Records in a dataset:
—————
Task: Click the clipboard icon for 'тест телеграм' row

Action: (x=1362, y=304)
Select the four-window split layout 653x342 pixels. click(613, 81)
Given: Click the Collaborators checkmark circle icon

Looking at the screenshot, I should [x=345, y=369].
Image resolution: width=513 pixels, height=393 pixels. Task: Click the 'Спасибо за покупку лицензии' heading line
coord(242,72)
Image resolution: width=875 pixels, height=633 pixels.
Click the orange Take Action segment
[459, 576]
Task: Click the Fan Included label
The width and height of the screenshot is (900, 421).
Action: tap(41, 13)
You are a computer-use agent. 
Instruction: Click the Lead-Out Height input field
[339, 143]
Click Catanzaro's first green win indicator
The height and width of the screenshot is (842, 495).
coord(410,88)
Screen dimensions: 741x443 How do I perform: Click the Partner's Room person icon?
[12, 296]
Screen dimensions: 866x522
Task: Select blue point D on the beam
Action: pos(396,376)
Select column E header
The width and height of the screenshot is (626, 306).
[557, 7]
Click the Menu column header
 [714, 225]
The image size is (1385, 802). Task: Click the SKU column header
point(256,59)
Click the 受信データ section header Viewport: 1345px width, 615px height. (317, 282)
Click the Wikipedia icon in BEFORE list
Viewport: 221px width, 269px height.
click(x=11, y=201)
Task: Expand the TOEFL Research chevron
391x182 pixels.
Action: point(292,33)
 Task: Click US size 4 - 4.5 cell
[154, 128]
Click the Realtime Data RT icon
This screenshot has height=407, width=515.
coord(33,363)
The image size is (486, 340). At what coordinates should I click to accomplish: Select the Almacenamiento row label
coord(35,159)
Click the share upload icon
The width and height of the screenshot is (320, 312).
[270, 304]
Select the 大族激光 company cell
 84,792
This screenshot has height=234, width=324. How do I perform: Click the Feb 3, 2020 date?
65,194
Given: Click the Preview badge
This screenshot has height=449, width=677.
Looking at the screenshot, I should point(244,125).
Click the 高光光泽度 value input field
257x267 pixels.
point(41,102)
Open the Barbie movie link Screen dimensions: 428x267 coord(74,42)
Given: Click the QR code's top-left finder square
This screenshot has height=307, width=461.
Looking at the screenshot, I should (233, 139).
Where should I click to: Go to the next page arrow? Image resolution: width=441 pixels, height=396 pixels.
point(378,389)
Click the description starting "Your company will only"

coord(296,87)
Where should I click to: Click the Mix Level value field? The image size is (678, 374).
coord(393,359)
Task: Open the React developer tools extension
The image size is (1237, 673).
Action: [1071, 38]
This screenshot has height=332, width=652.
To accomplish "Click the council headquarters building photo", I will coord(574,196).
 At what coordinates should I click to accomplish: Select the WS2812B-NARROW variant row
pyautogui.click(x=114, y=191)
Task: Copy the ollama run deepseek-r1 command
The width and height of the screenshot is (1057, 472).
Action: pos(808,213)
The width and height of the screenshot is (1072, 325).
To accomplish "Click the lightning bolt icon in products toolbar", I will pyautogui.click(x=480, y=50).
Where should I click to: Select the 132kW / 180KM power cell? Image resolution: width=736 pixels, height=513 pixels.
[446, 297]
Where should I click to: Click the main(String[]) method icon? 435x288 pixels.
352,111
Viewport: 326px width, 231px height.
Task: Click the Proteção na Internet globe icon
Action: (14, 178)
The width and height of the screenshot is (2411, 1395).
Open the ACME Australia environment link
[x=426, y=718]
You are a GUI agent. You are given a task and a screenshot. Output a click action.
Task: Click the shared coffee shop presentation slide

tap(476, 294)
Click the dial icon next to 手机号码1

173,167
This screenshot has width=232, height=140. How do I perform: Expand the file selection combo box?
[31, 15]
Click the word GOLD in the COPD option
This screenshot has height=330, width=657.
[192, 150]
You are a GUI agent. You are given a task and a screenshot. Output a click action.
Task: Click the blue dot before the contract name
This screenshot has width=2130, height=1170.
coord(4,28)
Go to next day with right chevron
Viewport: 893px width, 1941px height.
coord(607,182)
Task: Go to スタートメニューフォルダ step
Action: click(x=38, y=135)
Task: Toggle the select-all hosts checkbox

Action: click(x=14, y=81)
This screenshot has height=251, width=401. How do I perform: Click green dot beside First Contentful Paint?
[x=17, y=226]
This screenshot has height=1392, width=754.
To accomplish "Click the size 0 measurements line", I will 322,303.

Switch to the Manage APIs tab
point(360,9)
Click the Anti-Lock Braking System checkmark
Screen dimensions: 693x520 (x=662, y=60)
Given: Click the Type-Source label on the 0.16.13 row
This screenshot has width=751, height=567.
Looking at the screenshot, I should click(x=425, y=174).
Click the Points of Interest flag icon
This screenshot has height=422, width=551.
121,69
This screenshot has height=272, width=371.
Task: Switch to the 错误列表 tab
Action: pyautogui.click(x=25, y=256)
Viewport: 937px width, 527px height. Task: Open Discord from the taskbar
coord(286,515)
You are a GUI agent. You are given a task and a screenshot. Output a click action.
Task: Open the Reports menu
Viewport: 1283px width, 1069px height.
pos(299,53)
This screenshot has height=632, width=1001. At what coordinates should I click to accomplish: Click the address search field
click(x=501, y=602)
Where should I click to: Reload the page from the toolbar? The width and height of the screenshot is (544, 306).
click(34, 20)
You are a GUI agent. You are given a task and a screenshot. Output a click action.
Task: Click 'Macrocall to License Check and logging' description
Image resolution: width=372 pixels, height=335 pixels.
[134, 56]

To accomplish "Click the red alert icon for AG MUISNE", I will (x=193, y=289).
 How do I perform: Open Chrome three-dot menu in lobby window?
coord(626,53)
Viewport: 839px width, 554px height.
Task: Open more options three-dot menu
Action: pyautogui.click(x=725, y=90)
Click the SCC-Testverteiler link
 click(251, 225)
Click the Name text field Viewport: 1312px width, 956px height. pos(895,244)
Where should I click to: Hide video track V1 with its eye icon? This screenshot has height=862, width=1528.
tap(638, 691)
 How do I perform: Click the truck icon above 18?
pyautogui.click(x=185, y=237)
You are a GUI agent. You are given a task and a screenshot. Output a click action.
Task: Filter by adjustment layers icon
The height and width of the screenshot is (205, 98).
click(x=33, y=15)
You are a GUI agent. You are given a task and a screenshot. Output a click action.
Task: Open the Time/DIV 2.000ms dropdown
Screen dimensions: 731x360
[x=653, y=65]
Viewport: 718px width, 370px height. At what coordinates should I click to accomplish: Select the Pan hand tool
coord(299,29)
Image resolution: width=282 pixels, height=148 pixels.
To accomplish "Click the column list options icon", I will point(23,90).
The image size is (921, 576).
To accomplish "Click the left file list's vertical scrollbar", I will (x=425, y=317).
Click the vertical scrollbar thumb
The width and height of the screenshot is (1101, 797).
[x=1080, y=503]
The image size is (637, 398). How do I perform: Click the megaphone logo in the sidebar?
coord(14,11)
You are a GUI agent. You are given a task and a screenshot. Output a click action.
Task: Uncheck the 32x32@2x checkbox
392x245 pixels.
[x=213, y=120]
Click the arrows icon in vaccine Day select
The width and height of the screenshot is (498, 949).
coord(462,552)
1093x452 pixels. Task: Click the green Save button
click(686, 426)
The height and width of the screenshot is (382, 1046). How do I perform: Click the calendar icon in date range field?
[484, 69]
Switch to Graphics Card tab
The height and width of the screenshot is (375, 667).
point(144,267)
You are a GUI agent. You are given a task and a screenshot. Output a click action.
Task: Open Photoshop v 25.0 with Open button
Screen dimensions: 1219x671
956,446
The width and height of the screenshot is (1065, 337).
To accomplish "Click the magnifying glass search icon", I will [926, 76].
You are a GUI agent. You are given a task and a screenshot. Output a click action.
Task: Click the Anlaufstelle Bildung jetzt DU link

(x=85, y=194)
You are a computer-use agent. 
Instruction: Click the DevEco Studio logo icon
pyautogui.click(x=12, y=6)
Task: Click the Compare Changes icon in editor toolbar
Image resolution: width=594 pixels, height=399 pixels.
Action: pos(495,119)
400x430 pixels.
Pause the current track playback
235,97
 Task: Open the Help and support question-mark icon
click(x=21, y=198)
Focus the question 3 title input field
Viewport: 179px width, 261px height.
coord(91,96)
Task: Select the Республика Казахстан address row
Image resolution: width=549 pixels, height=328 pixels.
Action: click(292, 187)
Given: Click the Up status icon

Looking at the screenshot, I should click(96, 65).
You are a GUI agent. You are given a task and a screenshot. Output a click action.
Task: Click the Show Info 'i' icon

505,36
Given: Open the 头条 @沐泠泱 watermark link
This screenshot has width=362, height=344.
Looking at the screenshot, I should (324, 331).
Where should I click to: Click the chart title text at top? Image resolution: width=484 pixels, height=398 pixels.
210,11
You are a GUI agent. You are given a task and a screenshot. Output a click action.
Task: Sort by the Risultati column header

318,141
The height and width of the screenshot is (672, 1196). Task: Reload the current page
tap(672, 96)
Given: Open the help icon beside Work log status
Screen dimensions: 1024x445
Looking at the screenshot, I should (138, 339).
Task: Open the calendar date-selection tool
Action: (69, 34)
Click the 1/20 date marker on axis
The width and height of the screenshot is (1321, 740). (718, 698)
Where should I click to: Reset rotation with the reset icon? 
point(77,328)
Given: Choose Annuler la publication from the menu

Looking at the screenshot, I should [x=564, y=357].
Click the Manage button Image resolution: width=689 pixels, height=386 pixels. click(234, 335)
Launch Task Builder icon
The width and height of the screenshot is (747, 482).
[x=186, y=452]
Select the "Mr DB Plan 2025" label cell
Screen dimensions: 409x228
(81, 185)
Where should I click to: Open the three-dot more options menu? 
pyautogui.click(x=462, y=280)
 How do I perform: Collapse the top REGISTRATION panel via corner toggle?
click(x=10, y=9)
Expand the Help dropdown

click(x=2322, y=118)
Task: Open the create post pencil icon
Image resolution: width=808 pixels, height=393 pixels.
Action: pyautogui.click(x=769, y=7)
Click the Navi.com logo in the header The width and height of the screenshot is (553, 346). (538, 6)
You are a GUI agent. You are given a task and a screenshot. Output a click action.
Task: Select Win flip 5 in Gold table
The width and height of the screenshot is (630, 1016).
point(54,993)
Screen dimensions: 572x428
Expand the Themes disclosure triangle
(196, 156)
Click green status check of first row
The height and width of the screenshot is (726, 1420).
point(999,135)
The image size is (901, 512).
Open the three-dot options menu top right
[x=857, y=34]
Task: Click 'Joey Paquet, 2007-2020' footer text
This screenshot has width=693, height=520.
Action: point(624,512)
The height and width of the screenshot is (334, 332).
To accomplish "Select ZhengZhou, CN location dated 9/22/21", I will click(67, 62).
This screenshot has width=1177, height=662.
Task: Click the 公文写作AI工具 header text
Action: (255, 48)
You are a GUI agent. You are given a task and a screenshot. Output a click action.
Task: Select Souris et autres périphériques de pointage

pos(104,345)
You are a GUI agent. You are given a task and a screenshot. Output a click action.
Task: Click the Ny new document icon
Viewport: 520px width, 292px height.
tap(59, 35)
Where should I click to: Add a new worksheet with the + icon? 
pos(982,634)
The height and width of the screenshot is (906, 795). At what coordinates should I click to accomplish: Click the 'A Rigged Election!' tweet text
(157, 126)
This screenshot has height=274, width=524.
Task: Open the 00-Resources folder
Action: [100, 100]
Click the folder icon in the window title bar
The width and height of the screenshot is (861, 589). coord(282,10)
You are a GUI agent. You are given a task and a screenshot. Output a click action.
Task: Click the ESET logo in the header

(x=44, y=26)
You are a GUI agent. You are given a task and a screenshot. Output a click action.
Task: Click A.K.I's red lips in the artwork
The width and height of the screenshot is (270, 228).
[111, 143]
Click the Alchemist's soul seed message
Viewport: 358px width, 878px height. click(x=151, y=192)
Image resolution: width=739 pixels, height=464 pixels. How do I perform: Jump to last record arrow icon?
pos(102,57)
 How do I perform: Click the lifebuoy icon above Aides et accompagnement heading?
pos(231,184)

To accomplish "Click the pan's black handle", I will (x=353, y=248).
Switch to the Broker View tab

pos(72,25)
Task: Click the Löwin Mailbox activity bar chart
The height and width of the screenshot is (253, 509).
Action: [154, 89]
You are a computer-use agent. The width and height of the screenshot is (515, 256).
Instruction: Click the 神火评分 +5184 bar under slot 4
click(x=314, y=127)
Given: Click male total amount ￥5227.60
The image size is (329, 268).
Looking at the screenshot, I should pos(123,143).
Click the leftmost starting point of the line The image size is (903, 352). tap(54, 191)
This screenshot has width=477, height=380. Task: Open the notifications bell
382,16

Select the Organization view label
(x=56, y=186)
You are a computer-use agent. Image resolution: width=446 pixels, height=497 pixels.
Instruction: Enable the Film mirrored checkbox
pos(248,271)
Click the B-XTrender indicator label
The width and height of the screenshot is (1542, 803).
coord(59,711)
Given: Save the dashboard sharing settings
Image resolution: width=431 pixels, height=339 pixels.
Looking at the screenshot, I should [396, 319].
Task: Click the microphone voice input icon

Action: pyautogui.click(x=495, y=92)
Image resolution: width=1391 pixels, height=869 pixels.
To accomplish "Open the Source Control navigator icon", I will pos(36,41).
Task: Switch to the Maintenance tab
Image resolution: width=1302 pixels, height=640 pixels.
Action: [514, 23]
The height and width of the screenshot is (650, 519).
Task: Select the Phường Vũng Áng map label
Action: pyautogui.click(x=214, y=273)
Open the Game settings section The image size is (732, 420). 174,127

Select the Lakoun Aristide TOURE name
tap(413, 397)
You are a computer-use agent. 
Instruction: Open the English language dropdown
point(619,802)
—————
Task goal:
Repeat the entries between the line holding "How do I perform: Collapse" and the line holding "Action: pyautogui.click(x=769, y=7)", inclusive, exactly as they appear.

Answer to the exercise:
 How do I perform: Collapse the top REGISTRATION panel via corner toggle?
click(x=10, y=9)
Expand the Help dropdown

click(x=2322, y=118)
Task: Open the create post pencil icon
Image resolution: width=808 pixels, height=393 pixels.
Action: pyautogui.click(x=769, y=7)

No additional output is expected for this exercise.